Les membres de sa famille ont déclaré n’avoir jamais vu Whitehead voler. Les personnes qui lui étaient le plus étroitement associées, y compris celles qui finançaient ses efforts, doutaient universellement qu’il ait jamais volé. Le Bostonien Samuel Cabot, qui a employé Whitehead en 1897, le décrit comme « un pur romancier et un maître suprême de l’art délicat du mensonge ». John Dvorak, un instructeur de l’université de Washington qui a rendu visite à Whitehead en 1904, rapporte qu’il « n’a pas rencontré un seul individu qui ait jamais vu Whitehead effectuer un vol. » Stanley Yale Beach, qui a soutenu les travaux de Whitehead pendant des années, est d’accord : « Je ne crois pas qu’aucune de ses machines ait jamais quitté le sol…. »
Partez des détails et considérez les événements ultérieurs. Whitehead a continué à construire des machines volantes motorisées sous contrat pour d’autres expérimentateurs jusqu’en 1908 ; aucune de ces machines n’a jamais volé. L’homme qui prétendait avoir parcouru sept miles en 1902 avait-il oublié le secret du vol six ans plus tard ? De plus, aucun de ces engins ultérieurs ne ressemble à sa machine supposée réussie de 1901. Pourquoi a-t-il abandonné une conception réussie en faveur d’autres très différentes ?
Pourtant, l’affirmation de Whitehead continue à exercer un attrait. Les gens sont attirés par la possibilité que l’histoire se soit trompée – que Shakespeare n’ait pas écrit les pièces de théâtre, que Bell n’ait pas inventé le téléphone, que quelqu’un ait pu faire un vrai vol motorisé avant Wilbur et Orville. Nous devrions toujours être ouverts aux nouvelles preuves qui peuvent nous amener à repenser les événements du passé. Après sept décennies d’essais, cependant, les partisans de Gustave Whitehead n’ont pas réussi à prouver leur cause.
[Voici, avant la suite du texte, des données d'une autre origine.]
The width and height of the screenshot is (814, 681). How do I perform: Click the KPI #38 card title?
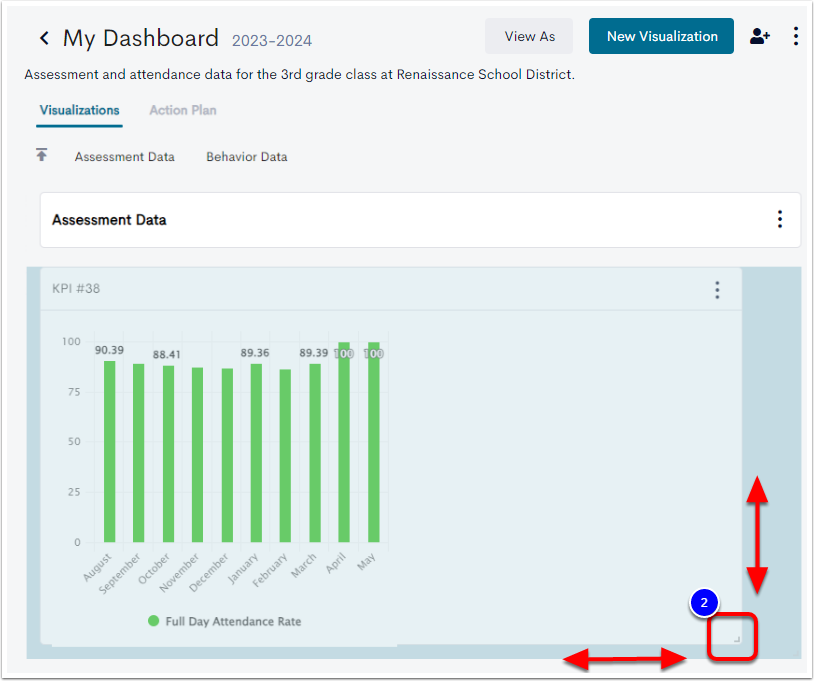tap(76, 289)
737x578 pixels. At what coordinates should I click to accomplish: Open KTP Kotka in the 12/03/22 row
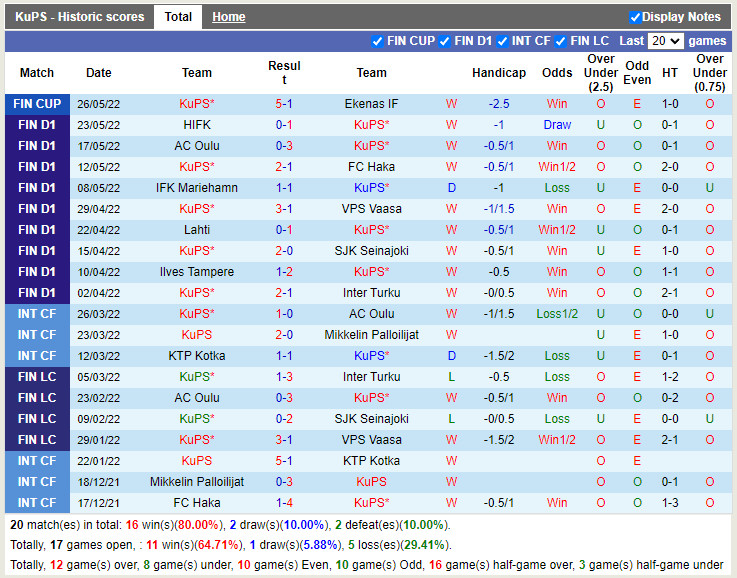(197, 356)
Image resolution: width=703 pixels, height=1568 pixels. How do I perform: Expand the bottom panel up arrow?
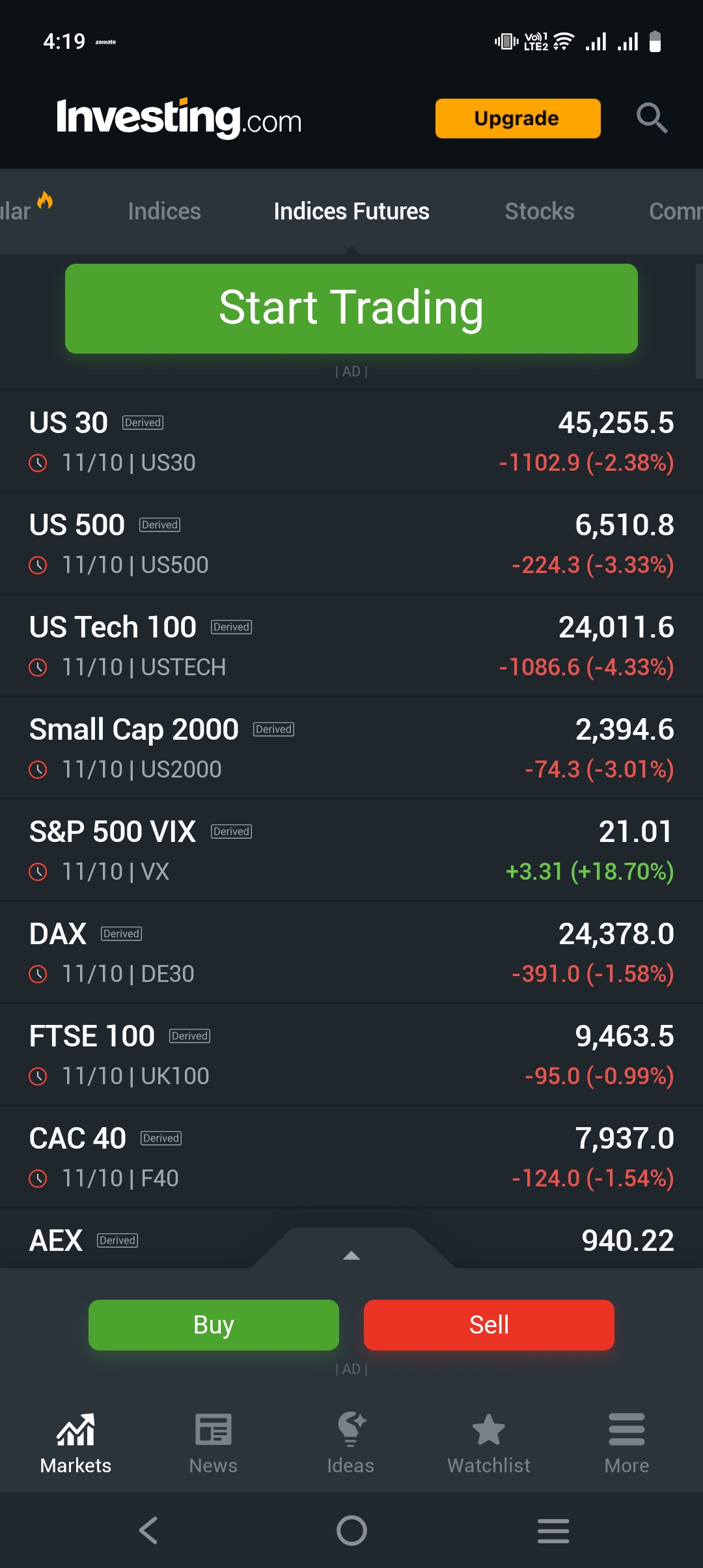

Les partisans de Whitehead ont rejeté les critiques du Smithsonian comme moi comme étant incapables d’une opinion impartiale dans cette affaire en raison d’un accord de 1948 avec les héritiers de la succession d’Orville Wright. Les exécuteurs testamentaires voulaient éviter la répétition des affirmations fausses et malavisées du Smithsonian selon lesquelles l’aérodrome de Langley de 1903, qui a échoué, était « capable » de voler avant les Wright. Dans l’accord de transfert du premier avion du monde au Musée national, ils ont donc inséré une déclaration stipulant que si le Smithsonian reconnaissait un jour qu’une machine était « capable de transporter un homme par ses propres moyens en vol contrôlé » avant les Wright, les héritiers auraient le droit de demander le retour de la machine historique. Je considère cette clause comme un rappel salutaire du mauvais vieux temps où le Smithsonian déformait les faits pour protéger l’héritage de son troisième secrétaire, Samuel P. Langley. (Si vous souhaitez lire l’intégralité de la clause stipulant que le Smithsonian accorde au Wright Flyer la revendication de la première, vous pouvez la trouver sur le site du National Air and Space Museum, airandspace.si.edu.)
Dans la plus récente controverse sur les revendications de Whitehead, les critiques ont accusé qu’en raison du risque de perdre un trésor national, aucun membre du personnel du Smithsonian n’envisagerait la possibilité que quelqu’un ait volé avant les Wright. Si j’étais un jour convaincu que les preuves soutiennent un prétendant antérieur aux Wright, je le dirais. Je peux vous assurer, cependant, que les preuves devraient être beaucoup plus convaincantes que tout ce qui a été offert jusqu’à présent par ceux qui croient que Gustave Whitehead a été le premier à voler.
Tom Crouch est le conservateur principal de l’aéronautique au National Air and Space Museum.